→ **Quoted passage**
-- Begin --

I have experienced two earthquakes, both in Italy. The
first was quite mild insofar as the epicentre was probably a long way away and
we were affected only by a brief, sixty seconds or so of shaking. We were
outside our house on the terrace and you could feel the ground moving . . . we
knew exactly what it was . . . and then it passed. Nothing broken, no plaster fallen
off the walls. Later that week when we visited Cingoli, a nearby hill town which
is around 700m[2200ft]above sea level we saw where some low walls had crumbled
and fallen but that was it.
We were completely unaware of the devastating L’Aquila
earthquake in 2009 until we read about it. We drove right past L’Aquila last
year and it is still in ruins with temporary portakabin-type housing on the
nearby hillsides for the nine-thousand residents still homeless. Waiting for
the Mafia to rebuild their homes with the European grant money.
The second time was much more serious. It occurred early in
the morning around 4.00am just as it was getting light and we were fast asleep
in bed. The whole house was shaking violently and it seemed just a matter of
minutes before the roof would cave in and bury us. It is hard to explain in
words what it feels like; you can’t stand up, you need something to hold on to.
It’s like being on a ship in rough seas, swaying, pitching and diving . . .

-- End --

→ **Recorded data**
-- Begin --

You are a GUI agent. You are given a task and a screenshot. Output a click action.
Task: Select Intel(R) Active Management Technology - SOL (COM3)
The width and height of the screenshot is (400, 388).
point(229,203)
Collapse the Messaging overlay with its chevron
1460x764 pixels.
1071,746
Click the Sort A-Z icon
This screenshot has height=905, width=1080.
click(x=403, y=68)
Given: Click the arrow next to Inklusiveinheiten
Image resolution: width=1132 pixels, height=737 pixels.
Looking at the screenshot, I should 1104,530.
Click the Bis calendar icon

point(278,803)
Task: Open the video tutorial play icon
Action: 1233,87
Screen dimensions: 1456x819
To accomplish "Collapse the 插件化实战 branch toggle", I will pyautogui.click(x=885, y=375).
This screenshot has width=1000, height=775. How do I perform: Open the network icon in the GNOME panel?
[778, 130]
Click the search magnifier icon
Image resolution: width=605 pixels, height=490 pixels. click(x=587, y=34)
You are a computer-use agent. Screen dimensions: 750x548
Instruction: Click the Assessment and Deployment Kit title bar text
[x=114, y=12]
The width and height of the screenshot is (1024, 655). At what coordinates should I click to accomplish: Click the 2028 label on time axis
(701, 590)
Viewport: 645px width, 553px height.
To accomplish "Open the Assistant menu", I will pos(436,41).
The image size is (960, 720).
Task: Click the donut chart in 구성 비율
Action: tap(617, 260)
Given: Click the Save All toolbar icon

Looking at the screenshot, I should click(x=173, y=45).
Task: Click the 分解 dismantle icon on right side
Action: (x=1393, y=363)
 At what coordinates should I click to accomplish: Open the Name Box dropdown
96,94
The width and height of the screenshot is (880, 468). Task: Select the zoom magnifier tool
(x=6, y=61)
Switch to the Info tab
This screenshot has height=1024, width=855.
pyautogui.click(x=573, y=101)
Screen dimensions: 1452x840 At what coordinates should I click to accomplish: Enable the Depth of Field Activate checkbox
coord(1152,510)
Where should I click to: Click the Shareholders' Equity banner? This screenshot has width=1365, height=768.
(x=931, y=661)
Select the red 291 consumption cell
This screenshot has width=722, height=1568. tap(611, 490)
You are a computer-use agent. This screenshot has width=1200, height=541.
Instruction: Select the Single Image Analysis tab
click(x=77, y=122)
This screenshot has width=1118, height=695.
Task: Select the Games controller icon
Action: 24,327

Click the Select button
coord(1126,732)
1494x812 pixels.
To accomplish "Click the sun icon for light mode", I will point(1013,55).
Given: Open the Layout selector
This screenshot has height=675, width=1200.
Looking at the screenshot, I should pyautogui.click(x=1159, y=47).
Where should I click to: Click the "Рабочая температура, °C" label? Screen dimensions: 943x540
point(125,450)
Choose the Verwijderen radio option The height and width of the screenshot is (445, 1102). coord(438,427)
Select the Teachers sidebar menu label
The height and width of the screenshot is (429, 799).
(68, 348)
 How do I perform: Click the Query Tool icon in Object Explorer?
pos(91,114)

-- End --

→ **Written tasks**
A. In the earthquake account, rewrite the stretch from "The second time" through "diving . . .", substituting "boat" for "ship".
B. In the earthquake account, how many L’Aquila residents are described as still homeless?

→ **Solution set**
A.
The second time was much more serious. It occurred early in
the morning around 4.00am just as it was getting light and we were fast asleep
in bed. The whole house was shaking violently and it seemed just a matter of
minutes before the roof would cave in and bury us. It is hard to explain in
words what it feels like; you can’t stand up, you need something to hold on to.
It’s like being on a boat in rough seas, swaying, pitching and diving . . .

B. Nine thousand.